Section 1(1): 'A course of conduct which amounts to harassment, and which the defendant knows or ought to know amounts to harassment is prohibited.'

"A person must not pursue a course of conduct
- '(a) which amounts to harassment of another, and
- (b) which he knows or ought to know amounts to harassment of the other.'
'As for what the defendant 'ought to know', the test is whether a reasonable person in possession of the same information would think it amounts to harassment' - Section 1(1)(2). The defendant need not know that their conduct amounts to harassment of the other, so long as you ought to know that your course of conduct ought to amount to harassment of the other:

Per Section 1(2) - 'the person whose course of conduct is in question ought to know that it amounts to [or involves] harassment of another if a reasonable person in possession of the same information would think the course of conduct amounted to harassment of the other.
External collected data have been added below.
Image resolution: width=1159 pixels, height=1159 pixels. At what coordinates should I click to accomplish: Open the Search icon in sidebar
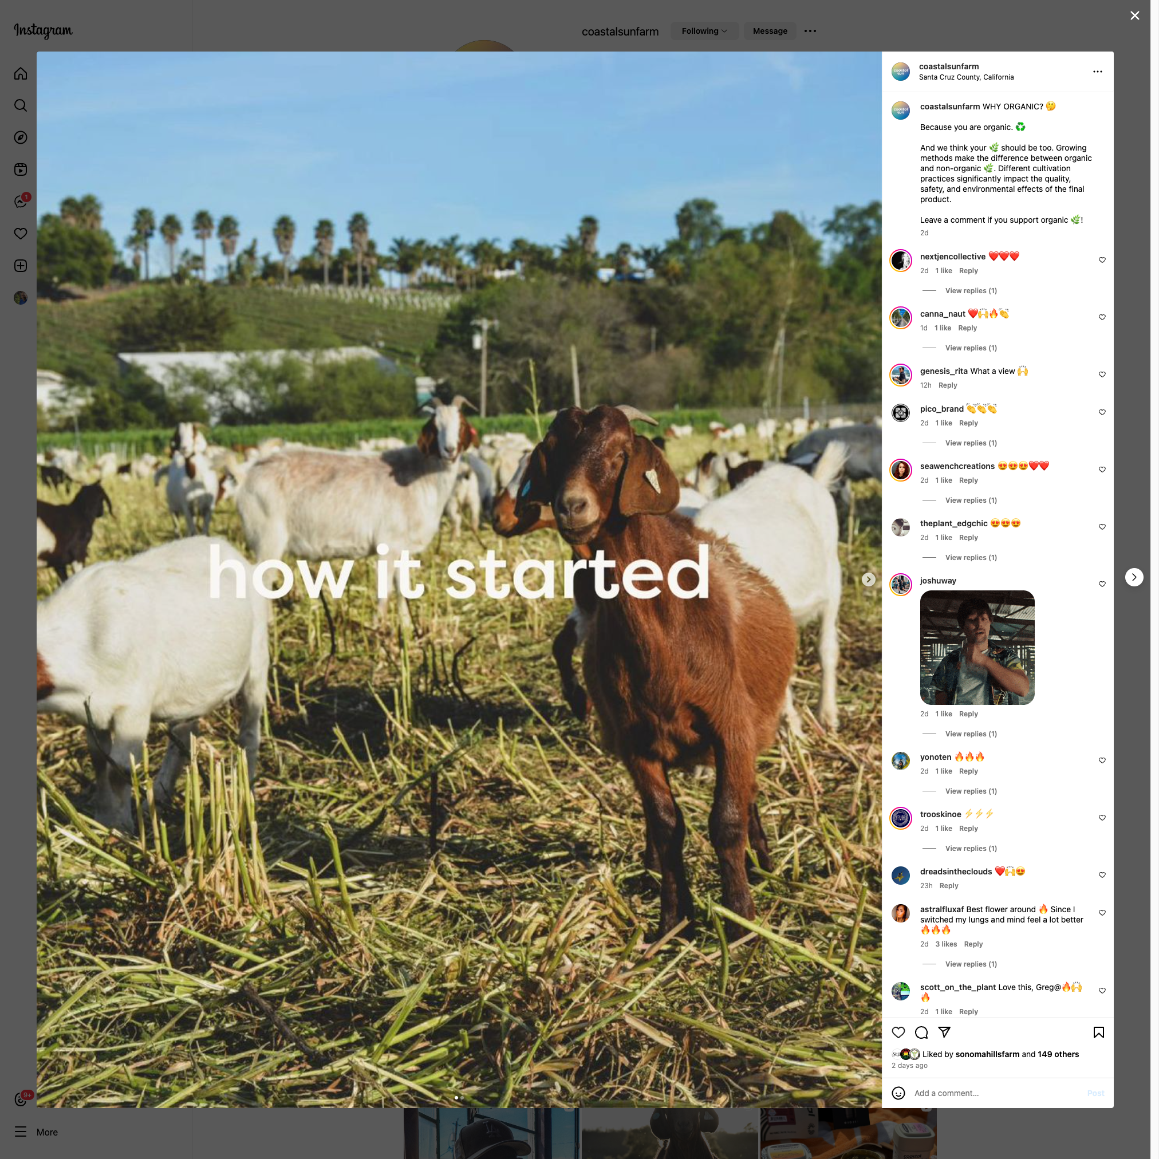[x=20, y=106]
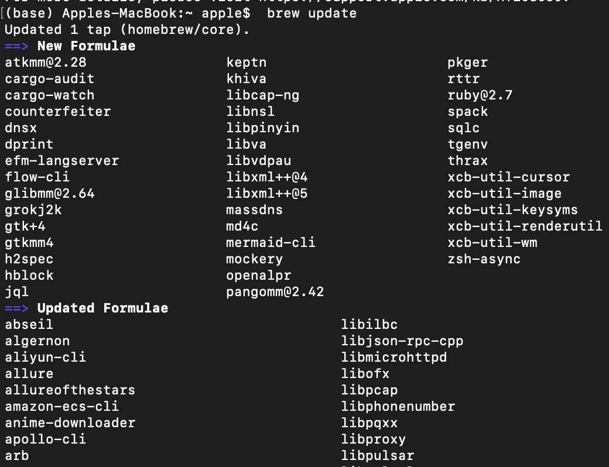Viewport: 609px width, 467px height.
Task: Click on xcb-util-renderutil entry
Action: (x=525, y=226)
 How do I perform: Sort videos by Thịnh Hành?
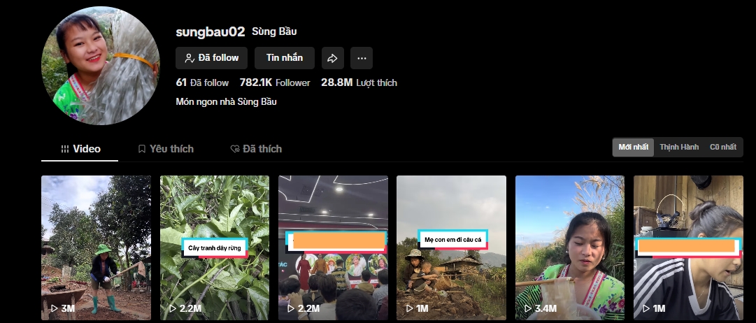(679, 148)
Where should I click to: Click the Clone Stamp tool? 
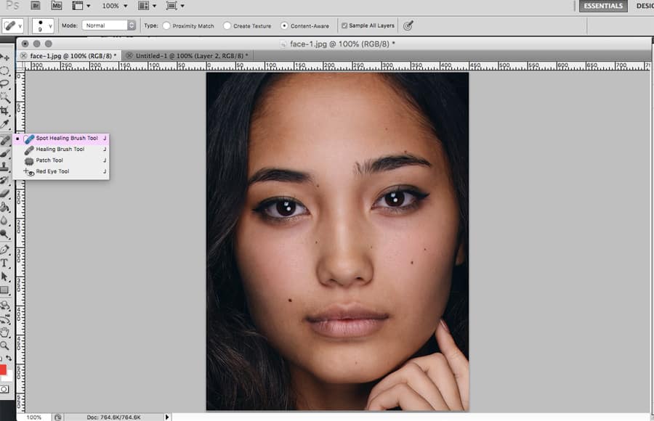[5, 166]
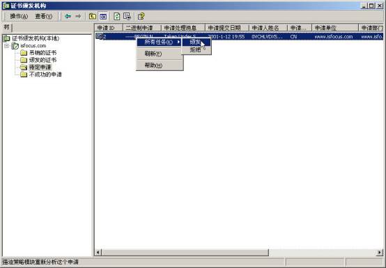The height and width of the screenshot is (268, 386).
Task: Choose 颁发 from the submenu
Action: click(x=196, y=42)
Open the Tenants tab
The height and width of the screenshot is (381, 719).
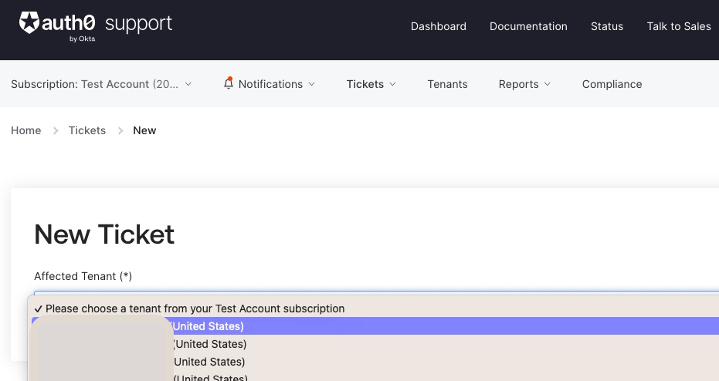click(448, 84)
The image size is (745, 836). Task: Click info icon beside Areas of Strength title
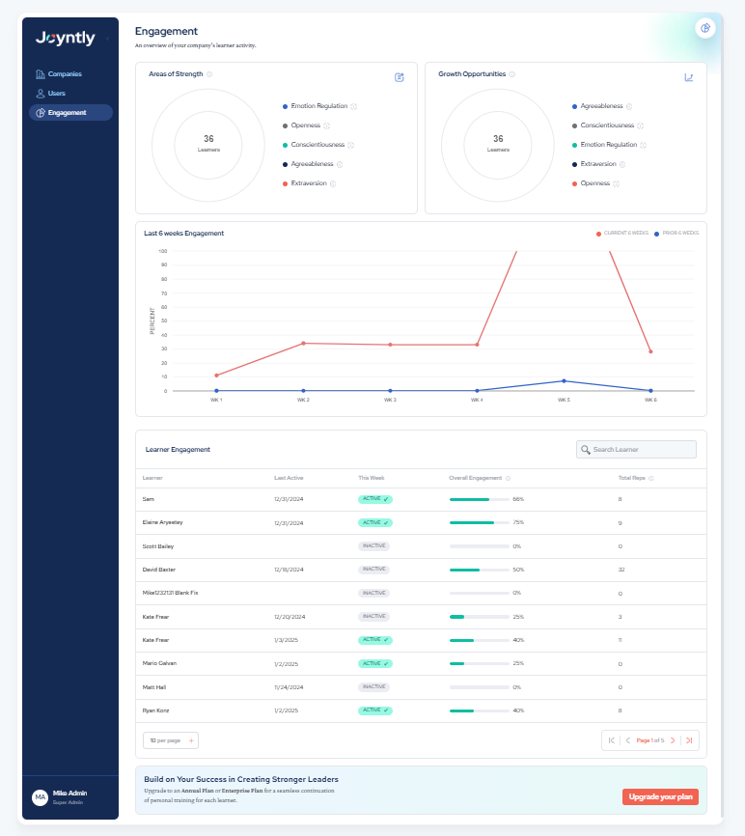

Harassment also occurs when, on the grounds of race, disability, sex, sexual orientation, belief or religion, an employer - or their agent such as another employee or a manager - engages in unwanted conduct which has the purpose or effect of violating an individual's dignity or creating an interrogating, degrading, hostile offensive or humiliating environment for the employee in question. This is wide spectrum, and covers all types of harassment.

Such actions can be:

- Physical conduct;
- Verbal conduct; and
- Non-verbal conduct.

In addition, while the conduct must be unwanted by the recipient, it does not necessarily have to be that the harasser has a motive or an intention to harass. So it is still harassment even if the harasser does not know that harm will be caused by their actions.

== Requirements for the Tort of Harassment ==
Whilst under Section 2 of the Protection from Harassment Act 1997, states that harassment is a crime, the statute also provides a civil remedy, for actual or apprehended harassment under section 3(1).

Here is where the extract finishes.